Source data
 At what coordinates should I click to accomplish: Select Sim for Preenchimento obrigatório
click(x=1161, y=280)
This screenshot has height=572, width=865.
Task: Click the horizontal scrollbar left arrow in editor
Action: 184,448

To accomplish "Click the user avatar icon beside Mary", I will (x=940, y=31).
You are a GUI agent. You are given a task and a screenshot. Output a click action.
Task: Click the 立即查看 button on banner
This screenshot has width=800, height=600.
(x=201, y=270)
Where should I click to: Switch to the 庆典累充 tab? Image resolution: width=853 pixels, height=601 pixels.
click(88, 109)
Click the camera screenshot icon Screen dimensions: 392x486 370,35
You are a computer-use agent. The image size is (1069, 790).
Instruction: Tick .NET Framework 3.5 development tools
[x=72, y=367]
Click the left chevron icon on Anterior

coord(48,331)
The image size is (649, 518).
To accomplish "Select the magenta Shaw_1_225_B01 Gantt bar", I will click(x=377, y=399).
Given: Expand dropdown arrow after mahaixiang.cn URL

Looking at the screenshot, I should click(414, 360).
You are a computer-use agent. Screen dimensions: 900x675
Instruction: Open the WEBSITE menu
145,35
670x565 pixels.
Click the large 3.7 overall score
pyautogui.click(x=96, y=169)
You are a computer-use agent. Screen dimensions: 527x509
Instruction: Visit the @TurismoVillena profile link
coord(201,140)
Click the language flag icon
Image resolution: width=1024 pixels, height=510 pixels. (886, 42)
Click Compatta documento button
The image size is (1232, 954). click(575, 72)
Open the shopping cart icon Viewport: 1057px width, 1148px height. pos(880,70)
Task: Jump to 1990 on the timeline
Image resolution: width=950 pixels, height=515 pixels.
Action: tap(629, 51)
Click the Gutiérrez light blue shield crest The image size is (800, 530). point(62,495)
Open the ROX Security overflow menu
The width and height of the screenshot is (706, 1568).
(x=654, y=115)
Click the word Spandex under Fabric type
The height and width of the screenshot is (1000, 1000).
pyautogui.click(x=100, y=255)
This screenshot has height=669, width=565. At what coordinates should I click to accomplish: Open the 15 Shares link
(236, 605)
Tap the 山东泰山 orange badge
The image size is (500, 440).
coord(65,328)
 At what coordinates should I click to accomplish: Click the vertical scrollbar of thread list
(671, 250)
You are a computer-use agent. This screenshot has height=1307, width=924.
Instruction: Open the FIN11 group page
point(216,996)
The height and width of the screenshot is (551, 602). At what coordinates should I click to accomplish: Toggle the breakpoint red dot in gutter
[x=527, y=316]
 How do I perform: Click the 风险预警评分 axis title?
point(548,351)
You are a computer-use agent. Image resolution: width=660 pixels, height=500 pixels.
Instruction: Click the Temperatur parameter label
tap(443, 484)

PROBLEM
Transcribe every entry exactly as it reads.

SOLVED EXERCISE
 At what coordinates should I click to accomplish: Select Sim for Preenchimento obrigatório
click(x=1161, y=280)
This screenshot has height=572, width=865.
Task: Click the horizontal scrollbar left arrow in editor
Action: 184,448

To accomplish "Click the user avatar icon beside Mary", I will (x=940, y=31).
You are a GUI agent. You are given a task and a screenshot. Output a click action.
Task: Click the 立即查看 button on banner
This screenshot has width=800, height=600.
(x=201, y=270)
Where should I click to: Switch to the 庆典累充 tab? Image resolution: width=853 pixels, height=601 pixels.
click(88, 109)
Click the camera screenshot icon Screen dimensions: 392x486 370,35
You are a computer-use agent. The image size is (1069, 790).
Instruction: Tick .NET Framework 3.5 development tools
[x=72, y=367]
Click the left chevron icon on Anterior

coord(48,331)
The image size is (649, 518).
To accomplish "Select the magenta Shaw_1_225_B01 Gantt bar", I will click(x=377, y=399).
Given: Expand dropdown arrow after mahaixiang.cn URL

Looking at the screenshot, I should click(414, 360).
You are a computer-use agent. Screen dimensions: 900x675
Instruction: Open the WEBSITE menu
145,35
670x565 pixels.
Click the large 3.7 overall score
pyautogui.click(x=96, y=169)
You are a computer-use agent. Screen dimensions: 527x509
Instruction: Visit the @TurismoVillena profile link
coord(201,140)
Click the language flag icon
Image resolution: width=1024 pixels, height=510 pixels. (886, 42)
Click Compatta documento button
The image size is (1232, 954). click(575, 72)
Open the shopping cart icon Viewport: 1057px width, 1148px height. pos(880,70)
Task: Jump to 1990 on the timeline
Image resolution: width=950 pixels, height=515 pixels.
Action: tap(629, 51)
Click the Gutiérrez light blue shield crest The image size is (800, 530). point(62,495)
Open the ROX Security overflow menu
The width and height of the screenshot is (706, 1568).
(x=654, y=115)
Click the word Spandex under Fabric type
The height and width of the screenshot is (1000, 1000).
pyautogui.click(x=100, y=255)
This screenshot has height=669, width=565. At what coordinates should I click to accomplish: Open the 15 Shares link
(236, 605)
Tap the 山东泰山 orange badge
The image size is (500, 440).
coord(65,328)
 At what coordinates should I click to accomplish: Click the vertical scrollbar of thread list
(671, 250)
You are a computer-use agent. This screenshot has height=1307, width=924.
Instruction: Open the FIN11 group page
point(216,996)
The height and width of the screenshot is (551, 602). At what coordinates should I click to accomplish: Toggle the breakpoint red dot in gutter
[x=527, y=316]
 How do I perform: Click the 风险预警评分 axis title?
point(548,351)
You are a computer-use agent. Image resolution: width=660 pixels, height=500 pixels.
Instruction: Click the Temperatur parameter label
tap(443, 484)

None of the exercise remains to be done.